» Activity
Retype, word for word, each line between the lines holding "Viewport: 711px width, 556px" and "Image resolution: width=560 pixels, height=514", inclusive, and leave the rest of the data alone.

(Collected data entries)

####

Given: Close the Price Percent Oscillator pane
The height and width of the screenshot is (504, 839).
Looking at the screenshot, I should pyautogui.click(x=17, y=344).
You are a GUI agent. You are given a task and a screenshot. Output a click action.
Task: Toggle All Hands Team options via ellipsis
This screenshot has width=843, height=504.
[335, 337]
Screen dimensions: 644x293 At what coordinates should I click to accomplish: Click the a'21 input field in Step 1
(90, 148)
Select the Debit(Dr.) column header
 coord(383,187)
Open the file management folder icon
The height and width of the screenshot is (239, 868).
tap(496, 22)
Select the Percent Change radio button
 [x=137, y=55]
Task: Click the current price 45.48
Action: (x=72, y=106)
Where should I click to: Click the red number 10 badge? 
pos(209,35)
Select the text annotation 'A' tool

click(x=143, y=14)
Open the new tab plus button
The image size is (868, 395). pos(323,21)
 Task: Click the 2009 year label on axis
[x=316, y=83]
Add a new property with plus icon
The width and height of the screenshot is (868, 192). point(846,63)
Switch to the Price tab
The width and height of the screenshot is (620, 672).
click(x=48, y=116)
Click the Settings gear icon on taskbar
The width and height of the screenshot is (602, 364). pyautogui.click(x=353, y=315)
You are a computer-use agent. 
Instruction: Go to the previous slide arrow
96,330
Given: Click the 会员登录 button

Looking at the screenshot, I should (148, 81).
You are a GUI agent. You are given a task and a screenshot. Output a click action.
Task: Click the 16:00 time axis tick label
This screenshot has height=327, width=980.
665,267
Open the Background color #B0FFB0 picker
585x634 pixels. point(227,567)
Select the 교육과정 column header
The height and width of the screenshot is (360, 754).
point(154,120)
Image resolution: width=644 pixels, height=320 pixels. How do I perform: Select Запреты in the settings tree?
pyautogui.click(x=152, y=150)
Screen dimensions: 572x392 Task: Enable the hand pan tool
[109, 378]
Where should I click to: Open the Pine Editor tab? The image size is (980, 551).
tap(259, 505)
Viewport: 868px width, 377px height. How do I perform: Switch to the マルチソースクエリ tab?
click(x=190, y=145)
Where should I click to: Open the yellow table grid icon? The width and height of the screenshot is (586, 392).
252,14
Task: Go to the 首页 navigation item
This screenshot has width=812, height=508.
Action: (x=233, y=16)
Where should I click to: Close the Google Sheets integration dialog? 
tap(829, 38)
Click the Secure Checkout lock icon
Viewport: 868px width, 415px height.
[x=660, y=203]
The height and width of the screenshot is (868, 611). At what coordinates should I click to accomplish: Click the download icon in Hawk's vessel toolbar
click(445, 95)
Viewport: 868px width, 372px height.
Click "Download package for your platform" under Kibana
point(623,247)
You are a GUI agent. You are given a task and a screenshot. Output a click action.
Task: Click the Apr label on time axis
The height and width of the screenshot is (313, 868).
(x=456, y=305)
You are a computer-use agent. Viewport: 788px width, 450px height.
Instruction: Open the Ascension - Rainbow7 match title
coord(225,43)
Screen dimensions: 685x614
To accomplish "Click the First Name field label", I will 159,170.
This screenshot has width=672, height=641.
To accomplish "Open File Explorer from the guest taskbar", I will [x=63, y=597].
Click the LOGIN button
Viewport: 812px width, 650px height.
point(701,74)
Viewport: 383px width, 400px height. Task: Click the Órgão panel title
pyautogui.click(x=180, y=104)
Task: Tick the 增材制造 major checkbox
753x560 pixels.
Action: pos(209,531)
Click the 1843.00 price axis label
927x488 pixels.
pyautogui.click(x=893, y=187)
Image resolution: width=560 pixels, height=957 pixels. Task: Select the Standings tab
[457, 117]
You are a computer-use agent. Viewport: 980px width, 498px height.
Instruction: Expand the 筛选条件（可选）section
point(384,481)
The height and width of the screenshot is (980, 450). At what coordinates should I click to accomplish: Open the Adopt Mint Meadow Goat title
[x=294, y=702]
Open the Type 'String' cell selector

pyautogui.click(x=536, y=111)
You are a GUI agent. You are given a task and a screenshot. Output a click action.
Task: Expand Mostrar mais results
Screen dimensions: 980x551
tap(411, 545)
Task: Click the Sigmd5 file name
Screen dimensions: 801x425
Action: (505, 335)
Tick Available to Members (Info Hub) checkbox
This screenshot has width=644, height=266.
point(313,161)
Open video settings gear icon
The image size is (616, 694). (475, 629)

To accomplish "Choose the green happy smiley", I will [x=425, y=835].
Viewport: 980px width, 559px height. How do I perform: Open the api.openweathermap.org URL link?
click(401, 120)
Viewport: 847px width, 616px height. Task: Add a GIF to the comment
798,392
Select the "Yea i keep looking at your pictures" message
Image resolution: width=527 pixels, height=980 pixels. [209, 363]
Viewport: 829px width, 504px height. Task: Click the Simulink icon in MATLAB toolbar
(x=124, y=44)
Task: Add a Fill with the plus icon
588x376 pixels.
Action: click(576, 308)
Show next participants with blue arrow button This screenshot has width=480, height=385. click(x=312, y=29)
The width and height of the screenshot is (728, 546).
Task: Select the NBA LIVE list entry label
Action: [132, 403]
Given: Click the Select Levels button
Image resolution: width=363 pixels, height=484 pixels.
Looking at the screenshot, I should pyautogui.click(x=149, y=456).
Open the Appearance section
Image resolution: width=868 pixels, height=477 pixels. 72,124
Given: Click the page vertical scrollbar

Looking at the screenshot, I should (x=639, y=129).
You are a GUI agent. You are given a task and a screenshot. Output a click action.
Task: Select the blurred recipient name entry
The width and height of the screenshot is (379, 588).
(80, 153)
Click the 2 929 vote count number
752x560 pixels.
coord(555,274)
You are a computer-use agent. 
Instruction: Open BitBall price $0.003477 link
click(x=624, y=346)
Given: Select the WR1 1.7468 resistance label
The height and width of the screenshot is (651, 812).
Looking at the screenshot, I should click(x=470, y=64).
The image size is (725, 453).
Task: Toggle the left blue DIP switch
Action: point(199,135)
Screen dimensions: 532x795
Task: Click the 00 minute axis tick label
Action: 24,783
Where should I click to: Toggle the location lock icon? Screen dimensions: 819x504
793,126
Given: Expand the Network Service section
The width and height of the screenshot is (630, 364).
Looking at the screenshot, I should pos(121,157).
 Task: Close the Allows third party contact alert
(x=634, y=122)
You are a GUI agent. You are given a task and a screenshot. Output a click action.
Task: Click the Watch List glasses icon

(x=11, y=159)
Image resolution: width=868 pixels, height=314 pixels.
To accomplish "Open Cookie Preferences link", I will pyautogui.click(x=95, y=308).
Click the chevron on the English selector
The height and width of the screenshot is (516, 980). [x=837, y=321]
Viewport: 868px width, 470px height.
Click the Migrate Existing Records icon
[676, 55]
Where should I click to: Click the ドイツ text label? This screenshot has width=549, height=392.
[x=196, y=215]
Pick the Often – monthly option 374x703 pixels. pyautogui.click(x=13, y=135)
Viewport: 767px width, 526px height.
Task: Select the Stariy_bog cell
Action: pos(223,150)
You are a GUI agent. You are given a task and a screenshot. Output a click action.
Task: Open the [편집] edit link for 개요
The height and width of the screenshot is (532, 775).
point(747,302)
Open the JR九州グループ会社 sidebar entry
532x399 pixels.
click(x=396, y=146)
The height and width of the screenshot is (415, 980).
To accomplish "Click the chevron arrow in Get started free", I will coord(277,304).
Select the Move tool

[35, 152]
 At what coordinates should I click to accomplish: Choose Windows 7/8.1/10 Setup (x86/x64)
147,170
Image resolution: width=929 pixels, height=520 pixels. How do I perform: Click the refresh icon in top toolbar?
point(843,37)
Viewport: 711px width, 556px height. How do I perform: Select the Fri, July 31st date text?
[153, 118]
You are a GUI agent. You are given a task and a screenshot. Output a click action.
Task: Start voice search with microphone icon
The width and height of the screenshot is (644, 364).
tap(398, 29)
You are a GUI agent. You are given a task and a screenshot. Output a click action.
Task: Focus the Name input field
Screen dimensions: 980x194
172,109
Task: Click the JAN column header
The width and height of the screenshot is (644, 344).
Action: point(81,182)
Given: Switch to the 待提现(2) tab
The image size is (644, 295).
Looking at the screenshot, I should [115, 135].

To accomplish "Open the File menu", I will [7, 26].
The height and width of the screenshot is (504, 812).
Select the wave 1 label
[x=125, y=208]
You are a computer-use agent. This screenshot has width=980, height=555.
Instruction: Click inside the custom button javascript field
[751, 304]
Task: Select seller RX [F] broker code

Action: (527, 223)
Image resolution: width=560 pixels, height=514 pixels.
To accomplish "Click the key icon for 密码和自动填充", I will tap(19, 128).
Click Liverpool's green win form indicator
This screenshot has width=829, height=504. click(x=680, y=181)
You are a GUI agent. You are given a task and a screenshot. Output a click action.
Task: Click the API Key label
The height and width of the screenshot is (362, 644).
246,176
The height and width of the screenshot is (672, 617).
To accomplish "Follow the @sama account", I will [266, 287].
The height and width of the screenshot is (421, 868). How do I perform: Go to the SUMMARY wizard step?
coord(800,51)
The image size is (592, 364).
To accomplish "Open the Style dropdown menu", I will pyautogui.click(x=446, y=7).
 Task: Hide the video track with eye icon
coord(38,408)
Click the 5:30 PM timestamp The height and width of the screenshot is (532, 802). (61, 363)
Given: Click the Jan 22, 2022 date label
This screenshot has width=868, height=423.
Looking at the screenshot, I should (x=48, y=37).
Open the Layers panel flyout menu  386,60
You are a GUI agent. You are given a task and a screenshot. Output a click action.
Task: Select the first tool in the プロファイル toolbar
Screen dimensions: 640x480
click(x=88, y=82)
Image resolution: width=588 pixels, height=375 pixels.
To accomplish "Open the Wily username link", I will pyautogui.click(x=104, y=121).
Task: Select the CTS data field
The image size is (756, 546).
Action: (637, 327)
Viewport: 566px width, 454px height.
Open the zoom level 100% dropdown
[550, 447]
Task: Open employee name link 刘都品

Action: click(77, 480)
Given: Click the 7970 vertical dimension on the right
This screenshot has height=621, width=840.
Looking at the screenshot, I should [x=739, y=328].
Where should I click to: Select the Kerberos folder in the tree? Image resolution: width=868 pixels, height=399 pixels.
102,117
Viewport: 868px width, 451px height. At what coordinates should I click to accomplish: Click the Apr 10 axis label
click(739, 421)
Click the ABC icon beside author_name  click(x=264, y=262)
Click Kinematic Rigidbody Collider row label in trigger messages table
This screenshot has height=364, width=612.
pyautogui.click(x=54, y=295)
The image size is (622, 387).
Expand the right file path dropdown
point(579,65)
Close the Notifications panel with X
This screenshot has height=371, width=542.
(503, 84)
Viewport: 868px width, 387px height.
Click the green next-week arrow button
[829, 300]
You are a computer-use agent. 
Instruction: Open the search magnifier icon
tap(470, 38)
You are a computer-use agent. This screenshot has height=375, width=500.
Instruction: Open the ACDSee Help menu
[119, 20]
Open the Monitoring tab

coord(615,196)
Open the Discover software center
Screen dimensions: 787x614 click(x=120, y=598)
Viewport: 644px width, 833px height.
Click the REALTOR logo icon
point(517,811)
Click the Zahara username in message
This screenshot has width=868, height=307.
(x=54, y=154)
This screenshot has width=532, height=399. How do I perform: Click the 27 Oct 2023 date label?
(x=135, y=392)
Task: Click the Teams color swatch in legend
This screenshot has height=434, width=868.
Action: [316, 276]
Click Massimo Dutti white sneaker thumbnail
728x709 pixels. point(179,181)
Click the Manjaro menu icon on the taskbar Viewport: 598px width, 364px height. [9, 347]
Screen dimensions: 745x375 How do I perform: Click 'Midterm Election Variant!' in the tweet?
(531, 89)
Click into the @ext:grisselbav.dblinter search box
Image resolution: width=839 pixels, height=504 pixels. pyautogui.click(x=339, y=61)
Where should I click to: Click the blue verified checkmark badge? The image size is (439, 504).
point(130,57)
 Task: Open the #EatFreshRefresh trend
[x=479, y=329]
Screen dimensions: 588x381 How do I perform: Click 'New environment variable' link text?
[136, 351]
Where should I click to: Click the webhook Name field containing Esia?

####

» Exercise answer
Viewport: 711px width, 556px height. How do I perform: Select the Fri, July 31st date text?
[153, 118]
You are a GUI agent. You are given a task and a screenshot. Output a click action.
Task: Start voice search with microphone icon
The width and height of the screenshot is (644, 364).
tap(398, 29)
You are a GUI agent. You are given a task and a screenshot. Output a click action.
Task: Focus the Name input field
Screen dimensions: 980x194
172,109
Task: Click the JAN column header
The width and height of the screenshot is (644, 344).
Action: point(81,182)
Given: Switch to the 待提现(2) tab
The image size is (644, 295).
Looking at the screenshot, I should [115, 135].

To accomplish "Open the File menu", I will [7, 26].
The height and width of the screenshot is (504, 812).
Select the wave 1 label
[x=125, y=208]
You are a computer-use agent. This screenshot has width=980, height=555.
Instruction: Click inside the custom button javascript field
[751, 304]
Task: Select seller RX [F] broker code

Action: (527, 223)
Image resolution: width=560 pixels, height=514 pixels.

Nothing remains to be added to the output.